Nosnosna's answer is very good. I like it using trig. My method was similar triangles instead.

The max length of the pipe will be the smallest value of L=x+y

Break the pipe up into 2 sections of x and y. y being the length of the section through the 8 foot hallway and x be the length thorugh the 4 foot hallway(I should've labelled them in the diagram).

Then we have:

\frac{y}{8}=\frac{x}{\sqrt{x^{2}-16}}, \;\ y=\frac{8x}{\sqrt{x^{2}-16}}

L=x+\frac{8x}{\sqrt{x^{2}-16}} \;\ for x>4

\frac{dL}{dx}=1-\frac{128}{(x^{2}-16)^{\frac{3}{2}}}

\frac{dL}{dx}=0 \;\ when \;\ (x^{2}-16)^{\frac{3}{2}}=128

x^{2}-16=128^{\frac{2}{3}}=16(2^{\frac{2}{3}})

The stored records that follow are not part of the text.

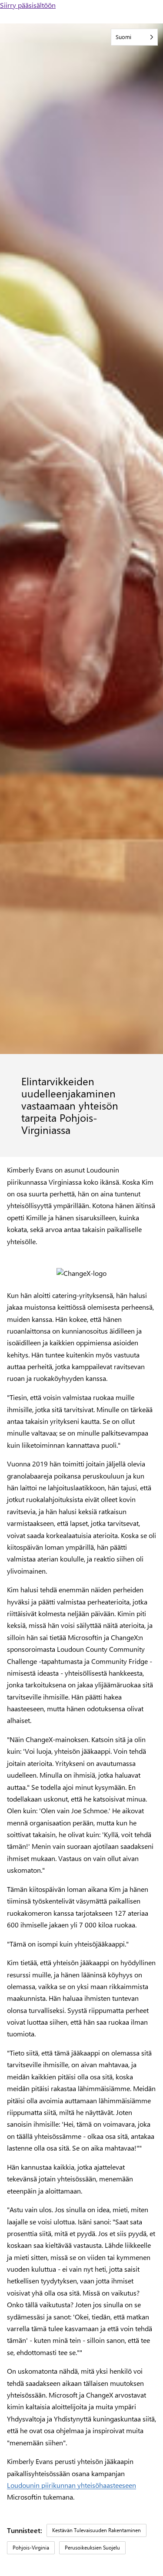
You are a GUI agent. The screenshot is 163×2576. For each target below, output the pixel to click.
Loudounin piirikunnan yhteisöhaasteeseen (71, 2485)
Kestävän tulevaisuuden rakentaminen (96, 2530)
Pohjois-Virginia (31, 2547)
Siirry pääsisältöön (28, 5)
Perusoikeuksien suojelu (92, 2547)
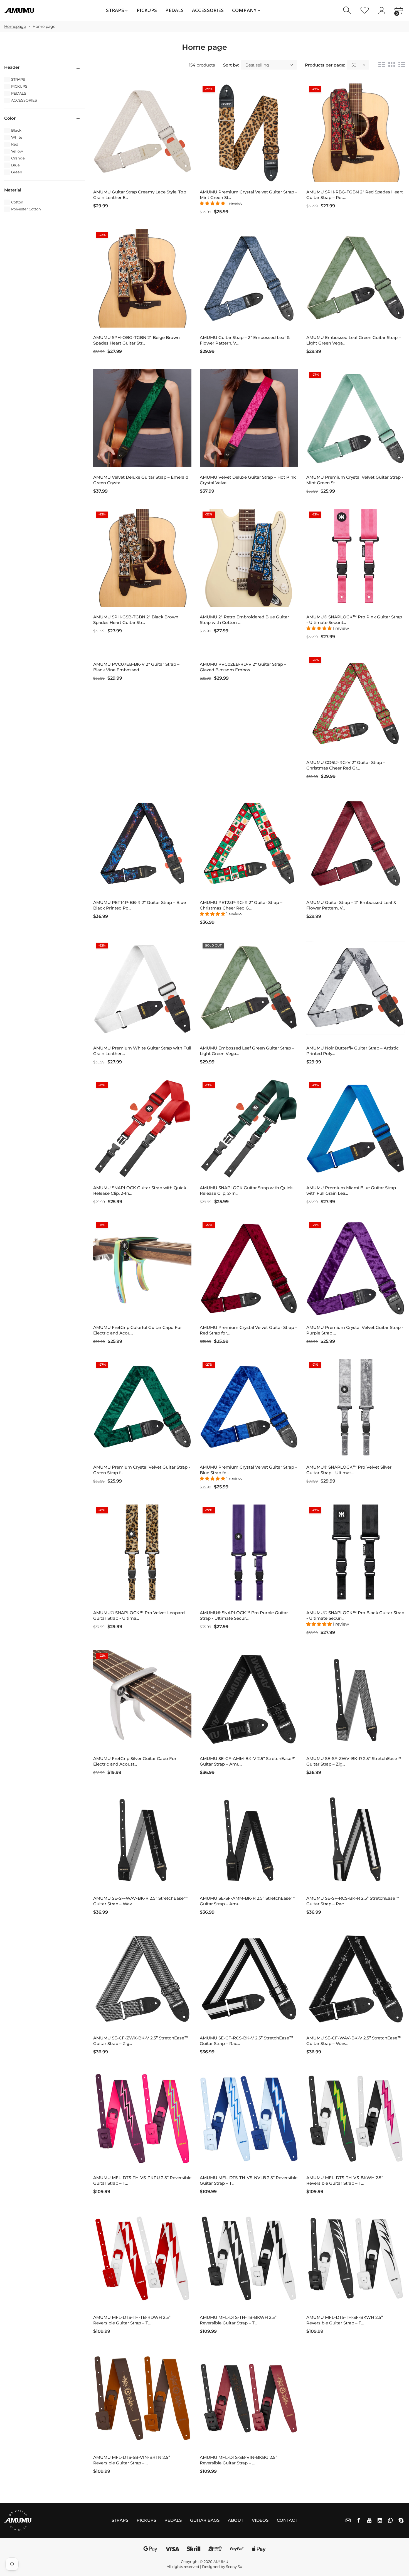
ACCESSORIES (24, 100)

x^{2}=16(1+2^{\frac{2}{3}})

x=4(1+2^{\frac{2}{3}})^{\frac{1}{2}}... [1]

We can check the 2nd derivative and all that, but suffice it to say that L is smallest when x equals [1]

For this value of x, L=4(1+2^{\frac{2}{3}})^{\frac{3}{2}}\approx{16.65 \;\ feet

BTW, for those who are curious, there is a general formula for this type of problem.

(a^{\frac{2}{3}}+b^{\frac{2}{3}})^{\frac{3}{2}}

Enter a=8 and b=4 and you'll get 16.65.